By Joe Fasbinder / Special to The Malibu Times

One Book, One City-Malibu returns this month for a fourth year, and this time the chosen book is “The White Album,” a collection of essays by former Malibu resident Joan Didion.

A series of events will take place this month involving the book, which is written in the New Journalism style, a type of writing popularized by Tom Wolfe and Hunter S. Thompson in which the author inserts himself into the nonfiction story and includes subjective observations in the piece but usually remains unbiased.

“The theory is that old journalism created New Journalism because the New Journalism abandoned `plodding’ formulas of the 1950s New Yorker journalese,” said Alexis Deutsch-Adler, co-founder of One Book, One City. “The New Journalists were searching for realism without fictionalizing. They gave themselves permission to use more dialogue and monologue. The critics believed that the New Journalism offered newspaper and magazine writing daring breakthroughs that allowed for more personal experiences without over editorializing.
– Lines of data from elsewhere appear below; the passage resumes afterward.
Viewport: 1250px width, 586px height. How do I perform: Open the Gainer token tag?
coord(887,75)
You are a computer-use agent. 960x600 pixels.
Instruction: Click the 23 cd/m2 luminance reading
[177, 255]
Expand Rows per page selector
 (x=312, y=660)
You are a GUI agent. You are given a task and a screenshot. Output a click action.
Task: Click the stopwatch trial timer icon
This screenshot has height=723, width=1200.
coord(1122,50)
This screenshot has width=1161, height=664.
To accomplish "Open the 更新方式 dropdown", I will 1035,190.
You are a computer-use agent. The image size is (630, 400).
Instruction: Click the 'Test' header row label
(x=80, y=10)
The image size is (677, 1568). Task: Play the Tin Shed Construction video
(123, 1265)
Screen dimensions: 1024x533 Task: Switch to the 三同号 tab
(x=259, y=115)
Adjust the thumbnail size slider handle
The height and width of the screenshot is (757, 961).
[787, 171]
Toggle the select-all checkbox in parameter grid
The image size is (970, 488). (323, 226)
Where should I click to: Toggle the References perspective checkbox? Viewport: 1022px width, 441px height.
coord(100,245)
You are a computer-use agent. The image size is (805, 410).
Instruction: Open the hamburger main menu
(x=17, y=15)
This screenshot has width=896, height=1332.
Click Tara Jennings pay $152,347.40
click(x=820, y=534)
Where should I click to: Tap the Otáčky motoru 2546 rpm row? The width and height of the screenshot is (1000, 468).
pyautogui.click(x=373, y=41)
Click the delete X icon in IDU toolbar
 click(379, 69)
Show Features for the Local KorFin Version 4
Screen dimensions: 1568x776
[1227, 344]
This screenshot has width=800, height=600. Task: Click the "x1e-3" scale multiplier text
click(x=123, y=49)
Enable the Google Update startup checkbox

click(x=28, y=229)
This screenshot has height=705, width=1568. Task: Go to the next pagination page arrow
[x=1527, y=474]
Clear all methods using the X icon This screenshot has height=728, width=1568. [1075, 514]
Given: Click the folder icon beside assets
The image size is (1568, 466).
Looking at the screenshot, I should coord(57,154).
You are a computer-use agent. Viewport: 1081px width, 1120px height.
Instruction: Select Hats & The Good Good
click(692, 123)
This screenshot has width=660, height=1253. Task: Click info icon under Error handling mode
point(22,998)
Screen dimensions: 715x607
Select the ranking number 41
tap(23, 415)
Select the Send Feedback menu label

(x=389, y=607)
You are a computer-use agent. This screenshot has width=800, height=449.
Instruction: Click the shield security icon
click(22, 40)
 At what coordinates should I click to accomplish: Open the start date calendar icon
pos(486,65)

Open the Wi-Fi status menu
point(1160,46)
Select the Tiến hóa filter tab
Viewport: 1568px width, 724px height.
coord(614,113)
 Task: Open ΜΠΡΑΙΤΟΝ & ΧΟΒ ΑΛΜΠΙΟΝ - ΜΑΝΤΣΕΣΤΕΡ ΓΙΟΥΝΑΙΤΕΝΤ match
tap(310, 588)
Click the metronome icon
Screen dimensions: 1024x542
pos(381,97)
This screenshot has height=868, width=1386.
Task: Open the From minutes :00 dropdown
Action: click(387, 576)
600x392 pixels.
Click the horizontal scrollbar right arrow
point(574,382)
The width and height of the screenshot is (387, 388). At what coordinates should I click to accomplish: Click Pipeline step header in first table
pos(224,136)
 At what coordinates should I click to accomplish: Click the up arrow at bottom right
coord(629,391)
The New Journalists wanted to evoke feelings from their readers.”

“The White Album,” which was first published in 1979, contains Didion’s observations on a wide range of subjects, including Malibu, where she lived from 1968 to 1976 with her husband, John Gregory Dunne, and their daughter.

A One Book, One City kick-off event will take place at 3 p.m. on Saturday at the Malibu Library and feature keynote speaker Mark Weingarten, author of “The Gang Who Wouldn’t Write Straight: Wolfe, Thompson, Didion and the New Journalism Revolution.” There will also be refreshments and music at the event, with city and library officials attending.

On May 10, a discussion on “The White Album” will take place at Diesel, A Bookstore at 7 p.m. A forum will take place on May 20 with a guest author at the Malibu Library at 3 p.m. And the festivities will conclude on June 3 with a luncheon and a guest speaker whose name has not been announced. The time and place for that event has also not been released.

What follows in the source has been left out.